Records for this exercise: Begin

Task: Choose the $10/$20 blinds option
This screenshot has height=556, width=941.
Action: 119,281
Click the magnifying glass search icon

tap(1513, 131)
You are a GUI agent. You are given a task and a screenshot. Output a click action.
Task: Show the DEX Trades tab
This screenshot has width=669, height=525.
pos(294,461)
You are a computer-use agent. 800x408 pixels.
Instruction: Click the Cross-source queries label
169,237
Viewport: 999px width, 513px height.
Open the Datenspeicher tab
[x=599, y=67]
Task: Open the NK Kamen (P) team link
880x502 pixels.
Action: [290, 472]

Records for this exercise: End
Records for this exercise: Begin

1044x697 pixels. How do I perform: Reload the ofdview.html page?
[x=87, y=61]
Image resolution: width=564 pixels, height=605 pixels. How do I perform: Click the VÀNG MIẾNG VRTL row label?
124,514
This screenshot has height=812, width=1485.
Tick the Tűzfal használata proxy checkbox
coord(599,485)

Records for this exercise: End

Exercise requirements: Calculate the number of lines above that include the word "agent", giving that number by itself.

Answer to this problem: 2